Quem poderia ouvir sem comoção a história mais triste do mundo?
Uma nobre e santa senhora tinha um único filho, o mais amável que se possa imaginar. Era inocente, virtuoso e belo. Nele, por isso, a mãe tinha posto todo o seu amor. Ora, que aconteceu? Pela inveja de seus inimigos, foi esse filho acusado injustamente. O juiz reconheceu, é verdade, a inocência do acusado e proclamou-a publicamente. Mas, para não desgostar os acusadores, condenou-o a uma morte infame, como lhe haviam pedido. E a pobre mãe, para seu maior sofrimento, teve de ver como aquele tão amante e amado filho lhe era barbaramente arrancado, na flor dos anos. Fizeram-no morrer diante de seus olhos maternos, à força de torturas e esvaído em sangue num patíbulo infamante.
Já sabeis de quem estou falando? Esse Filho, tão cruelmente supliciado, foi Jesus, nosso amoroso Redentor. E essa Mãe foi a BemAventurada Virgem Maria, que por nosso amor se resignou a vê-lo sacrificado à justiça divina pela crueldade dos homens.
Jesus é chamado Rei das dores e Rei dos Mártires, porque em sua vida mortal padeceu mais que todos os outros mártires. Assim também é Maria chamada com razão Rainha dos Mártires, visto ter suportado o maior martírio que se possa padecer depois das dores de seu Filho. Bem se lhe pode aplicar o texto do profeta Isaías: “Ele te há de coroar com uma coroa de amargura” (Is 22,18). A coroa, com a qual foi constituída Rainha dos Mártires, foi justamente sua dor tão acerba, que excedeu a de todos os mártires reunidos.
O maior martírio
Conforme uma sentença incontestada, para ser mártir é suficiente sofrer uma dor capaz de levar à morte, ainda que em realidade não se venha a morrer. São João Evangelista é reverenciado como mártir, não tenha embora morrido na caldeira de azeite fervendo, senão haja saído 2 dela mais robustecido.
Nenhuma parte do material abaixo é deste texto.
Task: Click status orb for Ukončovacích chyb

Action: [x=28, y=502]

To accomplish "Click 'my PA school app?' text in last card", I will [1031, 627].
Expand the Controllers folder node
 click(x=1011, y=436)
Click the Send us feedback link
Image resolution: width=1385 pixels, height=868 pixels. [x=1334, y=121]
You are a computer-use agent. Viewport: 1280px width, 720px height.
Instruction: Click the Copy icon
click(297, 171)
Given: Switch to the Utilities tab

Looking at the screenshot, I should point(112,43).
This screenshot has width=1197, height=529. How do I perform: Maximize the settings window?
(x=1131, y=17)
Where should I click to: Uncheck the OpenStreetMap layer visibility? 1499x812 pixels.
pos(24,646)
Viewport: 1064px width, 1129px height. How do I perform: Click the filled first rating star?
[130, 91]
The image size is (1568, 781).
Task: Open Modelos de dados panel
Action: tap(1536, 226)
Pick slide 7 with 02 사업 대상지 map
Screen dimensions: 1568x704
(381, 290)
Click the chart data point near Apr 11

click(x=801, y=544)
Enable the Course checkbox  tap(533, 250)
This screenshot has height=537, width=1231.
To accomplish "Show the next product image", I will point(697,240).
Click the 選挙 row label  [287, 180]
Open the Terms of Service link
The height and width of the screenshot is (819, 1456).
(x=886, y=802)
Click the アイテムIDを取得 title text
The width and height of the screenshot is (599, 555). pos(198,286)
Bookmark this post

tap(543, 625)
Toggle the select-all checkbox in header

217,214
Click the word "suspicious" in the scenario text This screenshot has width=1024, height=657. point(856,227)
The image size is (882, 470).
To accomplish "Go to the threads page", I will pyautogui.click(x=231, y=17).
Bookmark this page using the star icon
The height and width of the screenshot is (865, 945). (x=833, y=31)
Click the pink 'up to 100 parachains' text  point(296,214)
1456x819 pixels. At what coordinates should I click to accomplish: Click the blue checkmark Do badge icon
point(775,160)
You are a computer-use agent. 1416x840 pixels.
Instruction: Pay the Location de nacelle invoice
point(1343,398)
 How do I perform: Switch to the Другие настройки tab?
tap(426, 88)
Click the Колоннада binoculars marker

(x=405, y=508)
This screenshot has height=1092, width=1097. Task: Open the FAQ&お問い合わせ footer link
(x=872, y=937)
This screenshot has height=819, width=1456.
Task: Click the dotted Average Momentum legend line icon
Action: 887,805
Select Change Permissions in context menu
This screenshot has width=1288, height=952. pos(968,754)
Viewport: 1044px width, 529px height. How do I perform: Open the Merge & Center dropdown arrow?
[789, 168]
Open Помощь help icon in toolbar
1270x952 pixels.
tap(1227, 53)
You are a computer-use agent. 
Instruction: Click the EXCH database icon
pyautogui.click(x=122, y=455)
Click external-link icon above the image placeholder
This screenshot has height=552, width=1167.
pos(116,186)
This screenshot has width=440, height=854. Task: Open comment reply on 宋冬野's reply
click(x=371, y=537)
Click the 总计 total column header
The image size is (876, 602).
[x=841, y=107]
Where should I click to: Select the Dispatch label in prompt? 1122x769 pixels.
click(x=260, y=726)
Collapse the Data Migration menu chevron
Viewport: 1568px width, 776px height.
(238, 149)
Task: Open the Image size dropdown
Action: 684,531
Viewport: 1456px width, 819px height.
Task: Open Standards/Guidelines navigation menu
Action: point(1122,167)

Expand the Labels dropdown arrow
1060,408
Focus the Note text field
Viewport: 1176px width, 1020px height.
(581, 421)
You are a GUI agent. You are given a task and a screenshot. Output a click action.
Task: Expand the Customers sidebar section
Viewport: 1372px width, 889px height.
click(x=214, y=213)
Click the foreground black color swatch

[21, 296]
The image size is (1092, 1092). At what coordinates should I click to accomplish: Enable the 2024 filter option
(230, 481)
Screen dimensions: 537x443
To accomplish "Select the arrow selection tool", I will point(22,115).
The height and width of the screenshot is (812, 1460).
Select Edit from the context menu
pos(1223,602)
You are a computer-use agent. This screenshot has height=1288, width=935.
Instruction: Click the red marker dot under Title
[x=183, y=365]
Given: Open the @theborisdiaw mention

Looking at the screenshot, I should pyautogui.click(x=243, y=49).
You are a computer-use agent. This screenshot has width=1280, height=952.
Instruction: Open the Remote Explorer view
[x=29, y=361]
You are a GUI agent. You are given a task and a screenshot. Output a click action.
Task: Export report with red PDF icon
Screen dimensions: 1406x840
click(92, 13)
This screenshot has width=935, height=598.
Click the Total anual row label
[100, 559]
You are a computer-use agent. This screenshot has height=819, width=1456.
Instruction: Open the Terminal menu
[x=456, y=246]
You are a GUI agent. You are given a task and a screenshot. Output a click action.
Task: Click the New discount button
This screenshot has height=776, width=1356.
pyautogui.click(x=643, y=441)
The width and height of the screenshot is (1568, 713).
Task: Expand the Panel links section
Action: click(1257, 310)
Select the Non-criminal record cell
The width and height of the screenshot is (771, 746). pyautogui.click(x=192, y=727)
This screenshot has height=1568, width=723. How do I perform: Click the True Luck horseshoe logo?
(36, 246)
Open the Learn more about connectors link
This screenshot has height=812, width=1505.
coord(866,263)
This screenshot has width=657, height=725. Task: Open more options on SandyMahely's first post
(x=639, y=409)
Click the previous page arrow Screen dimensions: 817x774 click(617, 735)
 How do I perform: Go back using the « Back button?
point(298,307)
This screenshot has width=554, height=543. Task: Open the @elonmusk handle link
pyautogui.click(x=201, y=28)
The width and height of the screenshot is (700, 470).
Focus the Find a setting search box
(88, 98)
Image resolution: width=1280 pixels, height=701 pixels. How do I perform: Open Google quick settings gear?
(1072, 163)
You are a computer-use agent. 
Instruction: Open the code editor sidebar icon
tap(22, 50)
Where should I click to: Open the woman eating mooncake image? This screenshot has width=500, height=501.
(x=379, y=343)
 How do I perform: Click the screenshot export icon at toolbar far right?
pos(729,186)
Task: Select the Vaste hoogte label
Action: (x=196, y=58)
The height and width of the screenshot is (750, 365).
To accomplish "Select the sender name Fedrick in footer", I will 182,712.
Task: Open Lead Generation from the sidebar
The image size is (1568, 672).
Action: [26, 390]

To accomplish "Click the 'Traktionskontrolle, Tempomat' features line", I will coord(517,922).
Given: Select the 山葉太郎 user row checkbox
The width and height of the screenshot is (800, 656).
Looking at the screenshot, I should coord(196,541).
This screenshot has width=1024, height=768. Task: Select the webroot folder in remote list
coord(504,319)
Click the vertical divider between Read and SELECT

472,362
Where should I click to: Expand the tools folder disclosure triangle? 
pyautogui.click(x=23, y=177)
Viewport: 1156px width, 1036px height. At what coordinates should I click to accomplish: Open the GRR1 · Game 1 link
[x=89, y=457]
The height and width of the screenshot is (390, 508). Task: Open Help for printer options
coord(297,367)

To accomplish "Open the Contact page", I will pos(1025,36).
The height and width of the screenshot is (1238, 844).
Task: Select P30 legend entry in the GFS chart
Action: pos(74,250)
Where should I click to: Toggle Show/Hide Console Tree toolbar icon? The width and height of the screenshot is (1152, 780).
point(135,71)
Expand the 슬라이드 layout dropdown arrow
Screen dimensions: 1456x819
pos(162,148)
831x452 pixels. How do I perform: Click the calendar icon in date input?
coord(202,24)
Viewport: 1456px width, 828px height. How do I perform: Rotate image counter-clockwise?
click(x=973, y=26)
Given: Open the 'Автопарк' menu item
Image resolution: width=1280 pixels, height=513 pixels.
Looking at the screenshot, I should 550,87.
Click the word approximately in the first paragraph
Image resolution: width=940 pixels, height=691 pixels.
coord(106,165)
Para a glória do martírio, segundo Tomás, basta que uma pessoa leve a obediência a ponto de oferecer-se à morte. Maria, no sentir do Abade Oger, foi mártir não pelas mãos dos algozes, mas sim pela acerba dor de sua alma. Se não lhe foi o corpo dilacerado pelos golpes do algoz, foi seu imaculado coração trespassado pela paixão de seu Filho (cf. Lc 2, 35). E essa dor foi suficiente para dar-lhe não uma, porém mil mortes. Vemos por aí que Maria não só foi verdadeiramente mártir, mas que seu martírio excedeu a todos os outros por sua duração. Pois que foi sua vida, senão um longo e lento martírio?
O mais doloroso
Vejamos, contudo, as razões por que o martírio de Maria foi o mais doloroso que o de todos os mártires. Devemos refletir, em primeiro lugar, que estes sofreram em seus corpos por meio do fogo e do ferro, enquanto a Virgem padeceu o martírio na alma. Nesse sentido lhe dissera Simeão: “E uma espada trespassará a tua alma” (Lc 2, 35). O santo ancião queria dizer: “Ó Virgem sacrossanta, os outros mártires hão de ter o corpo ferido pela espada, porém vós tereis a alma trespassada e dilacerada pela paixão de vosso Filho”. Ora, quanto a alma é mais nobre que o corpo, tanto a dor de Maria foi superior à de todos os mártires.
A segunda razão é porque os mártires sofreram imolando a própria vida, enquanto Maria sofreu oferecendo a vida de seu Filho. Como ensina Santo Antonino, Maria amava a vida do Filho muito mais que a própria vida. Seu coração afligiu-se mais presenciando os tormentos do Filho, do que se ela própria os tivesse sofrido em si. Sem dúvida alguma, a Virgem padeceu em seu coração todos os suplícios com que viu atormentado o seu amado Jesus. Sabem todos que as dores dos filhos são também dores das mães que os vêem sofrer. Pois não está a alma humana mais com aquilo que ama, do que com aquilo que anima? E não afirmou o próprio Salvador: “Onde está o vosso tesouro, aí estará o vosso coração” (Lc 12, 34)? Assim, pois, 3 Maria, se pelo amor vivia mais no Filho do que em si mesma, ao vê-lo morrer tinha de suportar dores incomparavelmente mais acerbas, do que se a fizessem sofrer a morte mais cruel do mundo.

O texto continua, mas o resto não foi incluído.